**INSTRUCTIONS FOR THE TASK:** Identify each line below that contains the word "iSpring", and copy it out.

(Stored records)
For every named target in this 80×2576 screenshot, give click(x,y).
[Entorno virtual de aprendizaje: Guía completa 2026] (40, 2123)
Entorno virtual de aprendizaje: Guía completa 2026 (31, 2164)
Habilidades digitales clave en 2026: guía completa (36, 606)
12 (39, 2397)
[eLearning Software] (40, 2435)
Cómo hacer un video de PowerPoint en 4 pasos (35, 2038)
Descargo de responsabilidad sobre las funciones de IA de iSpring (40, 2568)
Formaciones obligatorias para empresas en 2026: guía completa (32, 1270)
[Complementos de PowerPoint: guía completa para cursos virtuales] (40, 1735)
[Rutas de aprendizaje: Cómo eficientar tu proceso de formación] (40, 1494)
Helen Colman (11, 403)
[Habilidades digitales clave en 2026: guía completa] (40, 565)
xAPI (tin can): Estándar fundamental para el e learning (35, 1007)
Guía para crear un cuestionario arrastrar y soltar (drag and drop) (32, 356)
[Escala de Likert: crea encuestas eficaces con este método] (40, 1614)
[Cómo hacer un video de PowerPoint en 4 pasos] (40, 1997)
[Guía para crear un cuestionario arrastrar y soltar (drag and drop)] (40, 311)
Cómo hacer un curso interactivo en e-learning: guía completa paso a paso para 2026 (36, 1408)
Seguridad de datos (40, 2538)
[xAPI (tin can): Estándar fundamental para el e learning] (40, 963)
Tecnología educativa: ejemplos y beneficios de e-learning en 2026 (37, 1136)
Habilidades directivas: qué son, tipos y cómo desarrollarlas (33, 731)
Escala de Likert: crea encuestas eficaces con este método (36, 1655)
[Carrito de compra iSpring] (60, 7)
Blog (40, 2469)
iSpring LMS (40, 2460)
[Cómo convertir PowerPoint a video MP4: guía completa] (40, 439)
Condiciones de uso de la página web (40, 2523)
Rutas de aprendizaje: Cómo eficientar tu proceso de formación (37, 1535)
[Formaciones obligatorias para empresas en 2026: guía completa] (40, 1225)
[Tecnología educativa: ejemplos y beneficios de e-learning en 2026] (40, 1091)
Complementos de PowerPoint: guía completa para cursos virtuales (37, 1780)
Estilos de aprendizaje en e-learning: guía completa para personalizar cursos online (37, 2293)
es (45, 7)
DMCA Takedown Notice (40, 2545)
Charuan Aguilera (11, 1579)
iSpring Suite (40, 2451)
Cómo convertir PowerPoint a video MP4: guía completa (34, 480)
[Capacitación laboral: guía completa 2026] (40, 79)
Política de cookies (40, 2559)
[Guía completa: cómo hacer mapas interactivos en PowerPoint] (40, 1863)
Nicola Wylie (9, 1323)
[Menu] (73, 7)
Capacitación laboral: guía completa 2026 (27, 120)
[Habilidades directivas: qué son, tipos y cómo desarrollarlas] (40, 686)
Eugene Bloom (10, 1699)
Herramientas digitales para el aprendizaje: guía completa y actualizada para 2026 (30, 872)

**ANSWER TO THIS EXERCISE:**
Descargo de responsabilidad sobre las funciones de IA de iSpring (40, 2568)
[Carrito de compra iSpring] (60, 7)
iSpring LMS (40, 2460)
iSpring Suite (40, 2451)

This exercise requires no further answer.